My MIL has a '95 Mercedes S320 that's like 20 feet long and has amazing amounts of room. I enjoy driving that car, too. But I don't enjoy filling it with Premium.

I understand the 1970 Maserati Ghibli Spyder is also loaded with legroom. I'd have to take one (out of 125 made, ever) for a test drive, but if it panned out, I'd be OK with that.


----------



## ricoba (May 21, 2009)

I could get used to the new Rolls Royce Drophead Coupe pictured in the forefront.  But heck, if I couldn't have it, the Phantom in the back of the picture will do!


----------



## caribbeansun (May 21, 2009)

Aston Martin DBS Volante


----------



## wackymother (May 21, 2009)

Here's a picture of my orange Ford Flex!  Don't you love its beautiful orange-osity?


----------



## macingr (May 21, 2009)

*My favorite car*

I'll bet your car has the most room, has  better than the average mileage of the other cars listed, is the quietest, and best of all the orange color looks more like red, white and blue to me.  


Thanks from a Michigan resident not directly associated with the auto industry.


----------



## gorevs9 (May 21, 2009)

macingr said:


> ...and best of all the orange color looks more like red, white and blue to me.
> 
> 
> Thanks from a Michigan resident not directly associated with the auto industry.

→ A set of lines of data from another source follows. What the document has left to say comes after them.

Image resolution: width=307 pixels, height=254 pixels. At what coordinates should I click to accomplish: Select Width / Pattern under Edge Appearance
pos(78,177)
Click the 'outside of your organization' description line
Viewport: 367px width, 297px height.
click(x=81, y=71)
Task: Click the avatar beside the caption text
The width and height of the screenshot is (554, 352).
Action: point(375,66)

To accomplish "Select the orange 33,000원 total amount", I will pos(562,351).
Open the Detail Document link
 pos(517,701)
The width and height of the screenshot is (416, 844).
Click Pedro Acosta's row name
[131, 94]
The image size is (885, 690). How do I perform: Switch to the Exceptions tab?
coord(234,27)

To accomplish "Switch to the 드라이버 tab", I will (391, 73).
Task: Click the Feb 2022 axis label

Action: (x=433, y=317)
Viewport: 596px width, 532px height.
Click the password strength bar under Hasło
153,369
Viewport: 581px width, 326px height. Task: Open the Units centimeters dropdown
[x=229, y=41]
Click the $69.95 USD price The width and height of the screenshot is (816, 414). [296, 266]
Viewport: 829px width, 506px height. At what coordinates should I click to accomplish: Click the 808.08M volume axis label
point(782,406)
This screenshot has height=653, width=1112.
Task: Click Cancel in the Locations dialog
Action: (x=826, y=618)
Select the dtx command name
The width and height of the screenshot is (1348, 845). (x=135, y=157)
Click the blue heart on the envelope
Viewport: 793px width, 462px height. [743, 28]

Let's see, there are Toyota factories in the US and some Ford parts come from Mexico.  It all becomes a blur at this point .


----------



## Troopers (May 21, 2009)

caribbeansun said:


> Aston Martin DBS Volante



Me too!!!!!!


----------



## wackymother (May 21, 2009)

And I like that color, too!


----------



## icydog (May 21, 2009)

I have a Lexus 430. I have been driving it for 7 years now and I love it. If I hit the lottery I would buy a LS460L the long one with the refrigerator in the back armrest.


----------



## ScoopKona (May 21, 2009)

macingr said:


> I'll bet your car has the most room, has  better than the average mileage of the other cars listed, is the quietest, and best of all the orange color looks more like red, white and blue to me.
> 
> 
> Thanks from a Michigan resident not directly associated with the auto industry.



The producer depends for his prosperity upon serving the people. He may get by for a while serving himself, but if he does, it will be purely accidental, _and when the people wake up to the fact that they are not being served, the end of that producer is in sight._ -- Henry Ford

I buy the products that serve my needs, no matter where they are made. If more American companies want my business, they can start by better serving my needs. 

A company's simply wrapping itself in patriotic spangles is woefully insufficient to earn my business.


----------



## AwayWeGo (May 21, 2009)

*Upscale Wheels From Toyota -- Not That There's Anything Wrong With That.*




icydog said:


> I have a Lexus 430. I have been driving it for 7 years now and I love it. If I hit the lottery I would buy a LS460L the long one with the refrigerator in the back armrest.


Nice car. 

Can I get that in a Station Wagon model ? 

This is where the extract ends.